**DOCUMENT EXTRACT:**
>> Start

The Group departments Finance, Group Controlling, Internal Audit, and Tax report to the Chief Financial Officer directly. Further, the Chief Financial Officer coordinates cybersecurity activities at Fresenius.
Members of the Management Board also lead internal working groups or committees, for example the Compliance Steering Committee or the Group Sustainability Board. Further information is included on pages 114ff. of the Group Non-financial Report.
There are no Management Board committees owing to Fresenius SE & Co. KGaA's role as an operating holding company. The Management Board is listed on page 395 of the Annual Report.
Members of the Management Board are appointed for a maximum period of five years. Following the recommendation of the Code, first-time appointments are for a threeyear period.
Effective April 12, 2021, Mr. Michael Sen was appointed Chairman of the Management Board of Fresenius Kabi AG and member of the Management Board of Fresenius Management SE responsible for the business segment Fresenius Kabi. He succeeds Mr.Mats Henriksson, who left the Company on March 16, 2021.
By resolution of the Supervisory Board of Fresenius Management SE dated May 21, 2021, a standard age limit was introduced for the Management Board. Since then, newly appointed members of the Management Board shall, as a rule, retire from the Management Board after reaching the age of 65 at the end of the calendar year.

>> End

**TASKS FOR THIS EXERCISE:**
(a) Using the Fresenius governance extract, answer each question briefly.
(i) Which Group departments report directly to the Chief Financial Officer?
(ii) What is the longest term for which a Management Board member can be appointed?
(iii) On what date did Michael Sen's appointment take effect?
(b) Rewrite the paragraph of the Fresenius governance extract that begins "By resolution of the Supervisory Board" as a short list that keeps its main facts.
(c) From the Fresenius governance extract, pull out the part that opens with the words containing "Members of the Management Board are" and closes with "March 16, 2021.".

**DATASET SECTION:**
>> Start

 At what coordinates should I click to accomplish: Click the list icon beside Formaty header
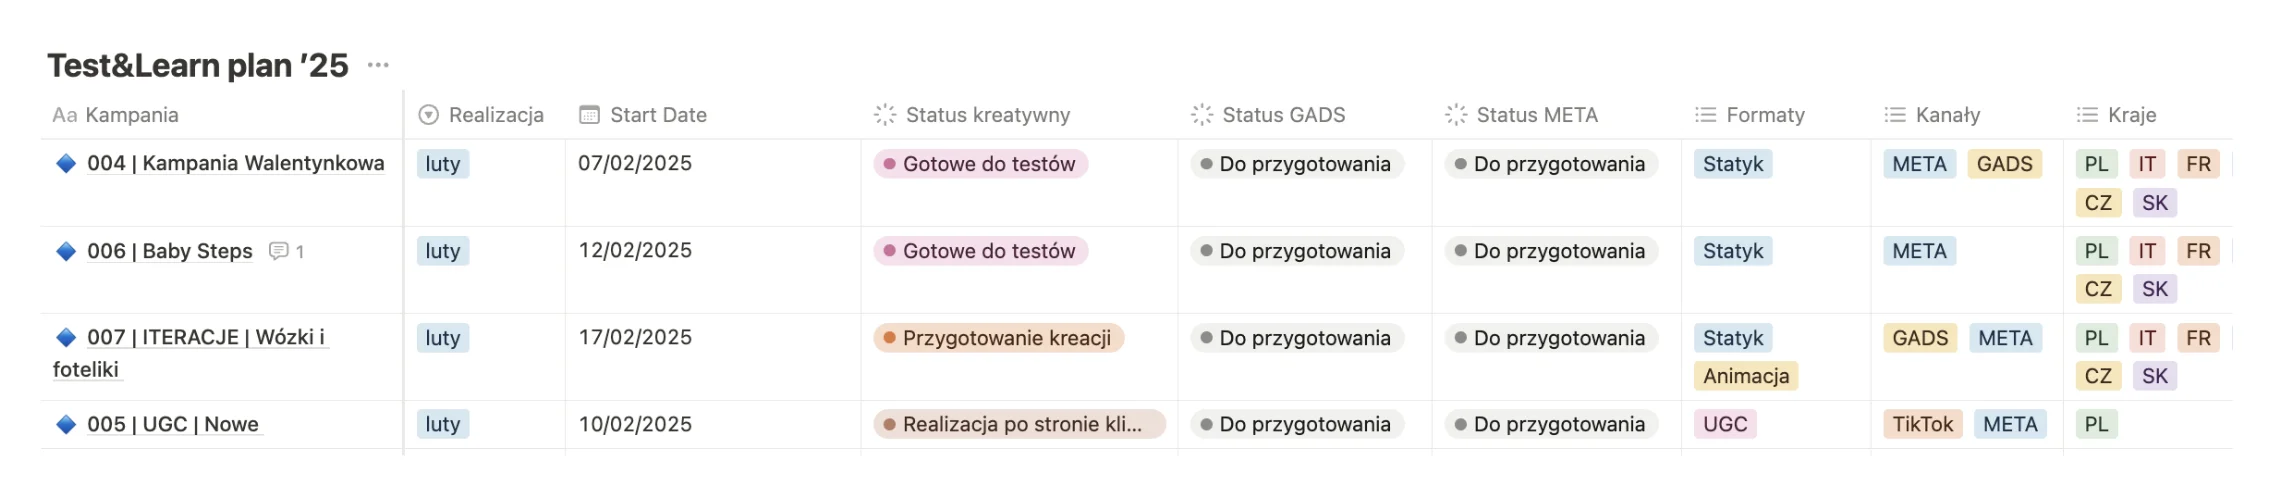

>> End

**CORRECT ANSWERS:**
(a)
(i) Finance, Group Controlling, Internal Audit, and Tax
(ii) Five years
(iii) April 12, 2021

(b)
- On May 21, 2021, the Supervisory Board of Fresenius Management SE introduced a standard age limit for the Management Board.
- As a rule, newly appointed members now retire from the Management Board at the end of the calendar year in which they turn 65.

(c)
Members of the Management Board are appointed for a maximum period of five years. Following the recommendation of the Code, first-time appointments are for a threeyear period.
Effective April 12, 2021, Mr. Michael Sen was appointed Chairman of the Management Board of Fresenius Kabi AG and member of the Management Board of Fresenius Management SE responsible for the business segment Fresenius Kabi. He succeeds Mr.Mats Henriksson, who left the Company on March 16, 2021.